EDITO - L'impossible paradoxe de la loi de programmation militaire

Un militaire français travaille sur un Mirage 2000D sur la base militaire française de N'Djamena au Tchad, le 12 janvier 2013. - -
Vendredi la Loi de programmation militaire est présentée par le ministre de la Défense en conseil des ministres. À l'automne on en débattra au Parlement, sans grand changement. Cette "LPM" dans le jargon, sera celle de la deuxième réduction budgétaire consécutive depuis celle dite de 2009-2014.
Cette LPM collera de près au nouveau Livre Blanc de la Défense et la Sécurité nationale 2013, qui a soigneusement concilié deux facteurs quasi-contradictoires:
- la réduction des dépenses et des effectifs.
- le maintien de la France au niveau de grande puissance stratégique.
Les auteurs de ces deux textes, qui sont essentiellement les mêmes personnes, pensent avoir réussi. Sur la période 2014-2019 il y aurait 24.000 suppressions de postes en plus des 10.000 déjà promis dans la LPM précédente et qui est toujours en vigueur.
Moins de troupes, bien moins de civils encore. Moins d'éléments de soutien - on ira couper l'équivalent d'une brigade, soit 7 à 8.000 hommes - et davantage de forces spéciales, un millier de plus environ. Des rééquilibrages internes dont le sens échappera au commun des mortels.
Le déclassement stratégique, ultime abomination
Les grandes certitudes: les dirigeants ont désespérément peur du déclassement stratégique de la France, et de source proche du dossier, "nous avons évité ce déclassement". Nous restons dans la ligue États-Unis, Russie, Chine, Grande-Bretagne, Inde, point final.
Ce n'est pas faux: la France dispose de nombreuses bases à l'étranger, d'un porte-avions, de sa propre industrie d'armement (française ou encore franco-allemande). Le cocorico est ici vital: l'armement est question de technologie et de guidage, or l'armement américain n'est pas vendu avec toutes les capacités satellitaires et de guidage - sans parler des pièces de rechange et des "upgrade" (modernisations) ultérieures et indispensables. Armé uniquement d'avions américains, une aviation ne peut attaquer les Américains car les F16 et autres deviendraient aveugles. Les Rafales français voient et agissent sans téléphoner au Pentagone.

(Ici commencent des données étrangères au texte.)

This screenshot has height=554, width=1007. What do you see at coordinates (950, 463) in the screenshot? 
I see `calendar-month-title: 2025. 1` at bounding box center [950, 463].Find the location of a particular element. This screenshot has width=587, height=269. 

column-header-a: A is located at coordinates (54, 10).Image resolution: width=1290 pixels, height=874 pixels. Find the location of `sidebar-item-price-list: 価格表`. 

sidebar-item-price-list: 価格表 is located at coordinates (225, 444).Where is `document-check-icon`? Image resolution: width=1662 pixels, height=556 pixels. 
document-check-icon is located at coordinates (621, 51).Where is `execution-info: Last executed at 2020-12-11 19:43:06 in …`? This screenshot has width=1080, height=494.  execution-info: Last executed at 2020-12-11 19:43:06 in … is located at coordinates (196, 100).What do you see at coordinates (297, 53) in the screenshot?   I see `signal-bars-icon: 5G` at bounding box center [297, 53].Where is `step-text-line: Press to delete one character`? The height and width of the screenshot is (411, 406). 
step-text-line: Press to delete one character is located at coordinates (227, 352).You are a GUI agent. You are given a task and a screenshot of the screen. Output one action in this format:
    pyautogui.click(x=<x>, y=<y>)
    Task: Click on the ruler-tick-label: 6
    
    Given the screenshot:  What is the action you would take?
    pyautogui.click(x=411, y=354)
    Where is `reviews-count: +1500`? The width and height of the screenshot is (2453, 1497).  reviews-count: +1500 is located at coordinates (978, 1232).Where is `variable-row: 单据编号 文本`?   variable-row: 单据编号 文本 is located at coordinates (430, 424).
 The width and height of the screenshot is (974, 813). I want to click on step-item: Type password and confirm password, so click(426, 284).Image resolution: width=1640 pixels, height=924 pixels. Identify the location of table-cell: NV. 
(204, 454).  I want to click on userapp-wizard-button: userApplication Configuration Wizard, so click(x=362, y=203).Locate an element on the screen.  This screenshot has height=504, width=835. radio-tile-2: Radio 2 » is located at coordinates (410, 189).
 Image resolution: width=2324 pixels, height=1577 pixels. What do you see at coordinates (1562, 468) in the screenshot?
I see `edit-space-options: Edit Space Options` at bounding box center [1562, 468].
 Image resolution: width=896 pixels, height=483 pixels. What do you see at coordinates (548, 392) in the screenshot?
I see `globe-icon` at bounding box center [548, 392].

Quant à l'arme nucléaire, elle inspire une considération énorme. La France s'est nucléarisée dès 1960, et en tant que membre permanent du Conseil de sécurité des Nations unies, elle se fait respecter. Nous avons un arsenal nucléaire aéroporté et maritime (sous-marins principalement). Pourtant tout cela se paie: cette "dissuasion" comme on dit élégamment, coûte entre 3 à 4 milliards d'euros par an. On pourrait avoir un deuxième porte-avions, et force drones franco-européens, si on sacrifiait la dissuasion! Toutefois, si on lâchait le nucléaire, on ne le recouvrerait probablement jamais, la course à la technologie étant trop forte à notre époque.
Le désarmement nucléaire n'aurait pas lieu miraculeusement une fois notre dissuasion remisée. Ce n'est que très légèrement injuste pour des États qui voudraient cette bombe, bien qu'ils en soient empêchés par le Traité de non-prolifération nucléaire que ces mêmes ont signé afin d'accéder au nucléaire civil. La France, elle, peut garder son arsenal nucléaire et aucun État militarisé - hors Iran et Corée du Nord - n'y trouve à redire.
Piégée dans la grandeur
Ainsi, la France doit garder toutes ses capacités pour rester elle-même, et perdre une seule pièce de l'ensemble ferait s'effondrer toute notre doctrine stratégique. Nous ne voulons être stratégiquement déclassés. Nous ne pouvons cependant réduire davantage la dépense. Alors que nous sommes sollicités au Mali, en Côte d'Ivoire, en Centrafrique, au Tchad, au Liban, en Libye, en Afghanistan, dans l'Océan indien, et j'en passe. De Gaulle disait: sans la grandeur, la France ne saurait être elle-même. Pour le meilleur ou pour le pire, il avait compris l'équation.
Conclusion: l'administration française va devoir inventer l'armée la mieux gérée du monde, la plus efficace, la moins dépensière. C'est là l'exemplarité mondiale que nous nous sommes imposés. Le rapport puissance-prix le plus réussi de la planète. Bonne chance Monsieur Hollande, et à tous ceux qui pourraient l'aider.